* QUOTED PASSAGE:
####################

Swift no doubt took his idea of the men-horses from centaurs.

The Harpies were three fabulous winged monsters, offsprings of Neptune and Terra, represented with the features of a woman, the body of a vulture, and human fingers armed with sharp claws. Heraldically the harpy appears as a vulture with the head and breasts of a woman.

Neptune's daughters emitted an odious stench and polluted all they touched.

The Sphinx was another composite fabled monster, with the head and breasts of a woman, the body of a dog, the tail of a serpent, the wings of a bird, the paws of a lion, and a human voice. According to the Grecian poets the animal infested the city of Thebes, devouring the inhabitants and setting difficult riddles. It was promised, however, that on the solution of one of its enigmas the Sphinx would destroy itself. The puzzle to be solved was, "What animal walked on four legs in the morning, two at noon, and three in the evening?" Many people attempted to find a solution in the hope of winning Jocasta, sister of Creon, King of Thebes, in marriage, but all fell victims to their ambition until the advent of dipus, who answered the Sphinx, saying, Man crept on his hands and feet in infancy, at noon he walked erect, and in the evening of life required the support of a staff. On hearing the reply the Sphinx dashed her head against a rock and expired. In Egypt sphinxes with human heads were called Androsphinxes.

####################

* TASKS AND EXERCISES:
1. Answer these questions from the passage on fabled monsters, marking each answer with its letter:
(a) Whose offspring were the Harpies?
(b) What were sphinxes with human heads called in Egypt?
(c) Whom did people hope to marry by solving the Sphinx's riddle?
2. Summarize the passage on fabled monsters in two sentences.
3. Carry on the passage on fabled monsters from the point where it stops.

* DATASET EXCERPTS:
####################

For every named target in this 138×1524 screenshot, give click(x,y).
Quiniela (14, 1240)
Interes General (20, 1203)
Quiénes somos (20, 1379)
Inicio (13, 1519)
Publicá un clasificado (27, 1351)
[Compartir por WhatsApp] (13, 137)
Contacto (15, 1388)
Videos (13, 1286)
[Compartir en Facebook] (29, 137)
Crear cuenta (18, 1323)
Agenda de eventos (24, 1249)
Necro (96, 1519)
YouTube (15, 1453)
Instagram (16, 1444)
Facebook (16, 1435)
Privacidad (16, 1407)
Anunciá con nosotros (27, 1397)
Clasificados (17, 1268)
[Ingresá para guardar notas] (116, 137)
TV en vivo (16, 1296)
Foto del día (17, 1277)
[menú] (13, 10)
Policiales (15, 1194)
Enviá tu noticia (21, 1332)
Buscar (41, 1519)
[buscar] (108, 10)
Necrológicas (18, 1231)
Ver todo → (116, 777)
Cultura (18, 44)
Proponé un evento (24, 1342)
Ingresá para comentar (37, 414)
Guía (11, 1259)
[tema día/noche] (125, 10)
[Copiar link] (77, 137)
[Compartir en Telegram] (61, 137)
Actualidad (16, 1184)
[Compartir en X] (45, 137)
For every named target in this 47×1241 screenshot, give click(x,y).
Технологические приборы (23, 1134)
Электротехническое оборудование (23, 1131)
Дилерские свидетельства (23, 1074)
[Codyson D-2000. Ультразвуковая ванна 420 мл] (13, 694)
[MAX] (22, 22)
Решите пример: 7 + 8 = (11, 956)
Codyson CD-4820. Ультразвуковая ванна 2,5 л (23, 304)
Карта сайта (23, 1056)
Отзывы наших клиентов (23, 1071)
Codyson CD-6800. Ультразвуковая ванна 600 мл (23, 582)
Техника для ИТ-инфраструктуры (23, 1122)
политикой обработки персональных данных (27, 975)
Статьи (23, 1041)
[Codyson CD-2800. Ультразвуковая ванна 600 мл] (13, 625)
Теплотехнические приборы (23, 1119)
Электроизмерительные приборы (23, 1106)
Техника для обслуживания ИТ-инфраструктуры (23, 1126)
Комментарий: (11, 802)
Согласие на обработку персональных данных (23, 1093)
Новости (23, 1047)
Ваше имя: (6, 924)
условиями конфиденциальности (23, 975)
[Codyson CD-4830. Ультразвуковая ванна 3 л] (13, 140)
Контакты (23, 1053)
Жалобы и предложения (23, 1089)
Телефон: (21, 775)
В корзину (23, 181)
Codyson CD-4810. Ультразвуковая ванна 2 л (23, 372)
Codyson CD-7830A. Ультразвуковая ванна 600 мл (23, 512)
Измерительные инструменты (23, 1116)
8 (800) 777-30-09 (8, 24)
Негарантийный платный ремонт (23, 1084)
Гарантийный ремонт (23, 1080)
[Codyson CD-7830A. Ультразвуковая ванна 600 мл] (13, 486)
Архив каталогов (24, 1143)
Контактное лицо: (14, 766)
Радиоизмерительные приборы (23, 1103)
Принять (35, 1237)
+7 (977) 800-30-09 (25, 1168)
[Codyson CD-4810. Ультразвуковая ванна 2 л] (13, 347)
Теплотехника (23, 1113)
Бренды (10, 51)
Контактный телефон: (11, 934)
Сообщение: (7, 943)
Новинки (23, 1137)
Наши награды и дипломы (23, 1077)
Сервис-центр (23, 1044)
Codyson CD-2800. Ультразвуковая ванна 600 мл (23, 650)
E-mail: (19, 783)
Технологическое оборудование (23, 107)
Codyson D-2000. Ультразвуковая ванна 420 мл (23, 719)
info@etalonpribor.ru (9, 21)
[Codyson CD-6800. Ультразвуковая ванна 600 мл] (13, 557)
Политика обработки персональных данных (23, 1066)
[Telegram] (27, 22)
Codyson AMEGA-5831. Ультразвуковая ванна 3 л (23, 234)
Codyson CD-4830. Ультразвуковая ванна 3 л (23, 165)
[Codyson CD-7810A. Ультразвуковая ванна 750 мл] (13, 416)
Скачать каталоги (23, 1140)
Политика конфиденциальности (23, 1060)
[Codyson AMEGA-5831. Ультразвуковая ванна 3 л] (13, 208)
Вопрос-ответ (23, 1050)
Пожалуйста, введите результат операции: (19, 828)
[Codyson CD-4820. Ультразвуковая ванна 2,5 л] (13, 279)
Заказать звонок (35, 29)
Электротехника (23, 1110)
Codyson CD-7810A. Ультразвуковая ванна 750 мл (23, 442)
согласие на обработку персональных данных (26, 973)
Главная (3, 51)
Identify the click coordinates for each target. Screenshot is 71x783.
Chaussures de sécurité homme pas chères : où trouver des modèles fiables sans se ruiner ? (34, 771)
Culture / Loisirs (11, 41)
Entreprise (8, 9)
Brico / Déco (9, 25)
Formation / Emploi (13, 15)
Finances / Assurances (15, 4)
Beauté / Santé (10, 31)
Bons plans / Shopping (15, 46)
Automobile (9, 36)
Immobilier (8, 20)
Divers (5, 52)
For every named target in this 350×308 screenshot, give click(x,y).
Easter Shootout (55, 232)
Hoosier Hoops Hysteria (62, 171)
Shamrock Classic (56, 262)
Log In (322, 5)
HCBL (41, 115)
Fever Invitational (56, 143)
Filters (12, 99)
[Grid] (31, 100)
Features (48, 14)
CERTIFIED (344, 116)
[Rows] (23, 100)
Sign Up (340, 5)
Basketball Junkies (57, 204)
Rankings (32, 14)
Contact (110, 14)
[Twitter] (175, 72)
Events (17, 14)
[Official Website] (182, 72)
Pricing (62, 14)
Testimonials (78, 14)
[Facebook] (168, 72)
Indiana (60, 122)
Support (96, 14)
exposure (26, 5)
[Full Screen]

####################

* EXPECTED RESPONSES:
1.
(a) Neptune and Terra.
(b) Androsphinxes.
(c) Jocasta, sister of Creon, King of Thebes.

2. The Harpies were three winged monsters born of Neptune and Terra, with a woman's features, a vulture's body, and clawed human fingers, and they gave off a foul stench and polluted everything they touched. The Sphinx, a composite monster that preyed on the people of Thebes and set them riddles, dashed her head against a rock and died once her riddle was solved with the answer "Man."

3.
They had no wings, which were added by the Greek artists.

Hecate, the Greek goddess, was described as having three bodies or three heads, one of a horse, the second of a dog, and the third of a lion. She was a spectral being who at night sent from the lower world all kinds of demons and phantoms to teach sorcery. She wandered about with the souls of the dead and her approach was announced by the whining and howling of dogs.

Hathor was pictured sometimes as a cow, sometimes as a woman with the head of a cow, bearing the solar disc between her horns.

Other animal goddesses of curious shapes are Egyptian, such as the cat-goddess, the bird-goddess, the hippopotamus-goddess, Smet-Smet or Rert-Rert, figures of which may be seen at the British Museum.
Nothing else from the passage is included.